Ce sera finalement Exor, contrôlé par la famille Agnelli, qui va reprendre le contrôle du GEDI, l’opération ayant été annoncée le 2 décembre 2019. Exor, dirigé par John Elkann, va racheter la totalité de la participation de la famille Benedetti, une opération estimée à 198 millions d’euros, à laquelle s’ajoutent les 6 % toujours contrôlés depuis la constitution du nouvel ensemble en 2016, soit une participation totale de presque 50 %. Une offre publique d’achat doit être lancée par la suite pour une prise de contrôle de l’ensemble du capital. Avec cette opération, la famille Agnelli signe donc son retour dans la presse italienne, dont elle avait semblé se désengager en 2016, même si elle a toujours conservé un lien fort avec le monde de l’édition, le groupe ayant racheté à Pearson, en 2015, les 43,4 % du capital de The Economist (voir La rem n°36, p.22). L’acheteur s’est engagé à garantir l’indépendance des titres et a annoncé la nécessité de choix « structurants », certains analystes évoquant une cession de La Republicca, quand d’autres associent le retour des Agnelli dans la presse italienne à la nécessité d’un accueil favorable pour leurs initiatives périlleuses dans l’automobile, les Agnelli contrôlant également Fiat-Chrysler, qui a annoncé sa fusion avec Peugeot-Citroën. Ce retour signe également un retour aux sources pour John Elkann, La Repubblica et L’Espresso, symboles de la presse de gauche en Italie, ayant été fondés par son oncle Carlo Caracciolo, associé au journaliste Eugenio Scalfari.
Sources :
- « Les journalistes désertent en masse Mondadori », Sandrine Cassini, Le Monde, 2 octobre 2019.

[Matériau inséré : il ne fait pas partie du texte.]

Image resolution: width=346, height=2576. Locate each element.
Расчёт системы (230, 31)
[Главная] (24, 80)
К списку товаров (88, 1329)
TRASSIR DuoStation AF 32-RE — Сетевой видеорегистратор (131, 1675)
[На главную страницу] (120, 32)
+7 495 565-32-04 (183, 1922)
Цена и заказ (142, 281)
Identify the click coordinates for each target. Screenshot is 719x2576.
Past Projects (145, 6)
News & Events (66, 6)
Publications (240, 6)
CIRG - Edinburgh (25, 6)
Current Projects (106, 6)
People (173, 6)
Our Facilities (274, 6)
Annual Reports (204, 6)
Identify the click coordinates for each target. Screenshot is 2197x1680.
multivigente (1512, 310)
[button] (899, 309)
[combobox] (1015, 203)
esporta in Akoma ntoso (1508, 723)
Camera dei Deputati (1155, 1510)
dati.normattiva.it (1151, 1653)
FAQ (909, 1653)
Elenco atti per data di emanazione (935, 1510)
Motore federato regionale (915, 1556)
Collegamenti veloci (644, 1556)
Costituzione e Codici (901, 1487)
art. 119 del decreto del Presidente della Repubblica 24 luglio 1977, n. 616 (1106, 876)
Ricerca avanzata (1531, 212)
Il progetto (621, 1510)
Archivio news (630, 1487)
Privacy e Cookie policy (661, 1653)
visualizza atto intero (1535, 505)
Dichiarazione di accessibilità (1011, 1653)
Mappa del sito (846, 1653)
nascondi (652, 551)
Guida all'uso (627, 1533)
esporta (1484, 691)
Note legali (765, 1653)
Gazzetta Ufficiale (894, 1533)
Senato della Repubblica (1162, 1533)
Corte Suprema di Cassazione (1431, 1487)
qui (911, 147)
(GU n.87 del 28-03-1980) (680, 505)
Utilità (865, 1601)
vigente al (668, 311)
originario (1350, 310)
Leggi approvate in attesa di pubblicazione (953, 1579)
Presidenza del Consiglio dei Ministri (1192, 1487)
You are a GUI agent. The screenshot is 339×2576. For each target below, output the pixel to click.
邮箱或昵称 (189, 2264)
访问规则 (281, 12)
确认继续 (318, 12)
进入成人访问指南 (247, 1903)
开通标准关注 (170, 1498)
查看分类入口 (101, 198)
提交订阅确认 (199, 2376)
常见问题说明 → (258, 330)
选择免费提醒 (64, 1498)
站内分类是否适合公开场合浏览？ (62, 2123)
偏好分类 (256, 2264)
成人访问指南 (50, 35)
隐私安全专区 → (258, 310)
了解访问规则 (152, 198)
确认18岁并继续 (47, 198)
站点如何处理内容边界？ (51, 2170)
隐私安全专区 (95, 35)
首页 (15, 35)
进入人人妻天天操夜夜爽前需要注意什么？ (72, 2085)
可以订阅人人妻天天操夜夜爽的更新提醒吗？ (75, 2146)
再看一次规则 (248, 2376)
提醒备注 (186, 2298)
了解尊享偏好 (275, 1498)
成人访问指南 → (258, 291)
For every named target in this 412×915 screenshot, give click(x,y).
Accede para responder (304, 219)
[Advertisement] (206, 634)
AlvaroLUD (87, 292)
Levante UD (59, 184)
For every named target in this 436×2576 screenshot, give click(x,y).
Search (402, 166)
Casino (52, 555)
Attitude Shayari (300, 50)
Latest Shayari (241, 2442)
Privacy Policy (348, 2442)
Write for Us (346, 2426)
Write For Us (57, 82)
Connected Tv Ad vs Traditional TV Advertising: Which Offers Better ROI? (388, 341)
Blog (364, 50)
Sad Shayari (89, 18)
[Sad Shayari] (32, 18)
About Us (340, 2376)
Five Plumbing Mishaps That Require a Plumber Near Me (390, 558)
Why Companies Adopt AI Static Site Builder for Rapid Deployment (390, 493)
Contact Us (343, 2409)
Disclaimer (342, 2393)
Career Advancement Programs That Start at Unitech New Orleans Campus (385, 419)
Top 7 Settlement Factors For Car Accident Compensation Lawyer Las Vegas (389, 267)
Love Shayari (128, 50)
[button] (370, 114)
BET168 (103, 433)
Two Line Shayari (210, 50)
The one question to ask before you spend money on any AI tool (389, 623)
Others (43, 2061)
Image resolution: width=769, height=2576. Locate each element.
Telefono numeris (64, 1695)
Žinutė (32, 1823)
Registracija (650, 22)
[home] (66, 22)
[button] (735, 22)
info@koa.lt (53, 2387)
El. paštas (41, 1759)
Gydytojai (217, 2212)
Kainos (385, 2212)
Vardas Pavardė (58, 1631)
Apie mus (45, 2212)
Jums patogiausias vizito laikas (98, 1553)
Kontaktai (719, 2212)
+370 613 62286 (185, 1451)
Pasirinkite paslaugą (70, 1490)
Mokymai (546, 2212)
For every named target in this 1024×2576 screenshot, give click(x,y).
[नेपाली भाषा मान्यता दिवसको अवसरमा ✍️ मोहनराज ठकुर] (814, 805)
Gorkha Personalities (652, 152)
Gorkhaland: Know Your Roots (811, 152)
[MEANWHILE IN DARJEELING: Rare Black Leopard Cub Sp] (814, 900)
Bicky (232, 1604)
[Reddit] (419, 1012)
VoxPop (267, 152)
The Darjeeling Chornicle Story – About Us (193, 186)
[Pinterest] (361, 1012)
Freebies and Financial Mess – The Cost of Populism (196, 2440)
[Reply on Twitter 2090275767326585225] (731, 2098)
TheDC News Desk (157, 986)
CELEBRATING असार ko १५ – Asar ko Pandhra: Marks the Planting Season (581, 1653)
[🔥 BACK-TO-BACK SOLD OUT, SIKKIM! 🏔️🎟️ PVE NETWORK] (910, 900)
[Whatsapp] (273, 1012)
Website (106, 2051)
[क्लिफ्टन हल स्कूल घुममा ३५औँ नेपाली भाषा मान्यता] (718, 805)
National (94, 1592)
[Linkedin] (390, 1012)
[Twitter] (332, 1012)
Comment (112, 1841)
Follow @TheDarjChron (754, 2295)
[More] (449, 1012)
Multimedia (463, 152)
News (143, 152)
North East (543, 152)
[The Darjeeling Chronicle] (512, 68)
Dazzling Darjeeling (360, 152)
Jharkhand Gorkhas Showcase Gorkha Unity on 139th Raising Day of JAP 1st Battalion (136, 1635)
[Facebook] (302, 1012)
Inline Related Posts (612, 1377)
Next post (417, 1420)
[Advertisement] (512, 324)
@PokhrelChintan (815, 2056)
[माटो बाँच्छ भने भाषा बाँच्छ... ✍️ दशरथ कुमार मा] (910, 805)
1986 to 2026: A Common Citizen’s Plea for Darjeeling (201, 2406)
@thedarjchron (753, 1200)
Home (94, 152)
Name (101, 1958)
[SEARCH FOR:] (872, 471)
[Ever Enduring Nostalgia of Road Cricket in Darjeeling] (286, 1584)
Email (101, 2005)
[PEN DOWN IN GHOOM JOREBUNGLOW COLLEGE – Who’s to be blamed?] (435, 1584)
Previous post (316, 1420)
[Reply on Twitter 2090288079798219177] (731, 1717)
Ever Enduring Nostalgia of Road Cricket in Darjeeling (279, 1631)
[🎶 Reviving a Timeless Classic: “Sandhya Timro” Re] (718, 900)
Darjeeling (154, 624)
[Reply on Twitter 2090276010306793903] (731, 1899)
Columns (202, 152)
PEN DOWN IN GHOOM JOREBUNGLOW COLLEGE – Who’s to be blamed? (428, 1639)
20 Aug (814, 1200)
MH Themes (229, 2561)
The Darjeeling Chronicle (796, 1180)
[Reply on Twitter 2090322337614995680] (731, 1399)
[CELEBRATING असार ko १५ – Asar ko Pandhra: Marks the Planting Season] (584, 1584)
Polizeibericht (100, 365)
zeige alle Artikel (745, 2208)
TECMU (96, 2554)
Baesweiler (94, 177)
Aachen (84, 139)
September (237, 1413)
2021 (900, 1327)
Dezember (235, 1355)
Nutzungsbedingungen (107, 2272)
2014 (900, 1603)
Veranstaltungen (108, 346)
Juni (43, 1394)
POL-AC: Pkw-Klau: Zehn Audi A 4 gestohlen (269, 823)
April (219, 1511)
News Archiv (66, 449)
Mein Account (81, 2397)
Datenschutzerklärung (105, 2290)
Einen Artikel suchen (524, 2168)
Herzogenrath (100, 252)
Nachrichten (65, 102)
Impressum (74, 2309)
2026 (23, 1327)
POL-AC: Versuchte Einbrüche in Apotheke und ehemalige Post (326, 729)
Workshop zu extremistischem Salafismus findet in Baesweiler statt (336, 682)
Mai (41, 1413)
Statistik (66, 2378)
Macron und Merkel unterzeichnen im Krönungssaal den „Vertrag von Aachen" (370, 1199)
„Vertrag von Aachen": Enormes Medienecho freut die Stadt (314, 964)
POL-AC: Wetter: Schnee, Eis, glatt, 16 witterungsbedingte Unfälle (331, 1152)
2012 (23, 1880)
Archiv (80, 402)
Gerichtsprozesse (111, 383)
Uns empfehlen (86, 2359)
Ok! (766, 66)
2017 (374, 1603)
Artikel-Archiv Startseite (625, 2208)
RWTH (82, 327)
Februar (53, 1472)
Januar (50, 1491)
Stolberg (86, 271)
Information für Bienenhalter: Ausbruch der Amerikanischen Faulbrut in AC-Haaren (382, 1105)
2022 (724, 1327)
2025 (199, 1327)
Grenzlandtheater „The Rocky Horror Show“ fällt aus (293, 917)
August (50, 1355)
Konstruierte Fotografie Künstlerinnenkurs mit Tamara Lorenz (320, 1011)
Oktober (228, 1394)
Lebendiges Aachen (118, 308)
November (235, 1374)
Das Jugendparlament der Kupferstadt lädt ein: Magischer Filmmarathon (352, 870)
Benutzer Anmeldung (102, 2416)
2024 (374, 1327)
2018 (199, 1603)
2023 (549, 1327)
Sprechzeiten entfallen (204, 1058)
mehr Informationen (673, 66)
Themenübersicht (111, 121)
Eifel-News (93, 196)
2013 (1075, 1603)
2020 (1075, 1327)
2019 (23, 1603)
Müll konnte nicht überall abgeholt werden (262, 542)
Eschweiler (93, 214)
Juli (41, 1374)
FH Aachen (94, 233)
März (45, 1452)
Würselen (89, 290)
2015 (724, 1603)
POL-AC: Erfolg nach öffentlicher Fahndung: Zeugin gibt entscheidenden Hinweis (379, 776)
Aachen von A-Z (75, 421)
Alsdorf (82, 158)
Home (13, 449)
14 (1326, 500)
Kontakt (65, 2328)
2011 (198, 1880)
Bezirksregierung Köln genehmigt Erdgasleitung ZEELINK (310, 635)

- « Bataille familiale chez les Benedetti autour de La Repubblica », Valérie Segond, Le Figaro, 15 octobre 2019.
- « Reworld Media entre dans une nouvelle ère avec l’intégration de Mondadori France », Marine Alcaraz, Fabienne Schmitt, Les Echos, 22 octobre 2019.
- « Après la France, Mondadori se désengage de la presse en Italie », Les Echos, 24 octobre 2019.
- « John Elkann vise La Repubblica et La Stampa », Olivier Tosseri, Nicolas Madelaine, Les Echos, 3 décembre 2019.
- « Les Agnelli de retour dans la presse italienne », Valérie Segond, Le Figaro, 3 décembre 2019.
- « La presse italienne à l’heure de la rationalisation », Pierre de Gasquet, Les Echos, 18 décembre 2019.